Comme je le relevais, il y a comme une complicité tacite du pouvoir vis-à-vis du camp Soro. Maman Gbagbo, soupçonnée simplement d’avoir détenu des armes, d’une quantité de loin inférieure à celle découverte chez Soul to Soul, a été conduite à la Maca pour des mois. Pour des délits moins graves, des pro-Gbagbo ont été auditionnés , parfois moins de trois fois, avant de se retrouver des derrière des barreaux. Pourquoi le pouvoir est-il passif quand il s’agit de la découverte d’une quinzaine de tonnes d’armes chez un civil ? Quel message veut-il faire passer aux Ivoiriens ? Qu’on peut désormais détenir des tonnes d’armes, mettre en danger la vie des Ivoiriens et circuler librement ? Pour l’équité des procédures judiciaires pour tous, cette enquête doit aller à son terme. Soul to Soul ne mérite pas un traitement spécial. Si les faits avérés se confirment, il doit répondre devant la loi, surtout qu’il a été celui-là même qui a passé un coup de fil aux mutins, selon l’hebdomadaire panafricain, Jeune Afrique, leur demandant d’aller récupérer les armes chez lui. Il y va de la crédibilité du pouvoir. En contact avec la famille de Bamba Kassoum, nous annonçons d’ores et déjà des actions contre le camp Soro, notamment une plainte, au nom de Bamba Kassoum alias Kass, Coulibaly Adama alias Adams et Mobio, aussi bien au tribunal d’Abidjan qu’à l’extérieur.
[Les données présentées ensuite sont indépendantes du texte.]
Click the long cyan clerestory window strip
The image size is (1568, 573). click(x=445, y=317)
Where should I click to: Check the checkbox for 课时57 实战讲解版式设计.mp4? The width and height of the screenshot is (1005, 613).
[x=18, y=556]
Autant les crimes sur ces personnes ne doivent pas restés impunis, autant les crimes perpétrés contre Boga Doudou, Dagrou Loula, Dali Oblè et les danseuses d’Adjanou, assassinés pendant la rébellion, ne doivent pas être passés sous silence. La construction d’un Etat de droit en dépend.

 

Seydou Bamba, cousin de Bamba Kassoum alias Kass seydoubamba1969@gmail.com

 

 

NDLR : Contrairement à ce qui a été écrit dans la contribution, Petit Major est en vie. Il porte les séquelles de tortues ,mais est toujours membre des forces armées de Côte d’Ivoire, avec le grade de lieutenant.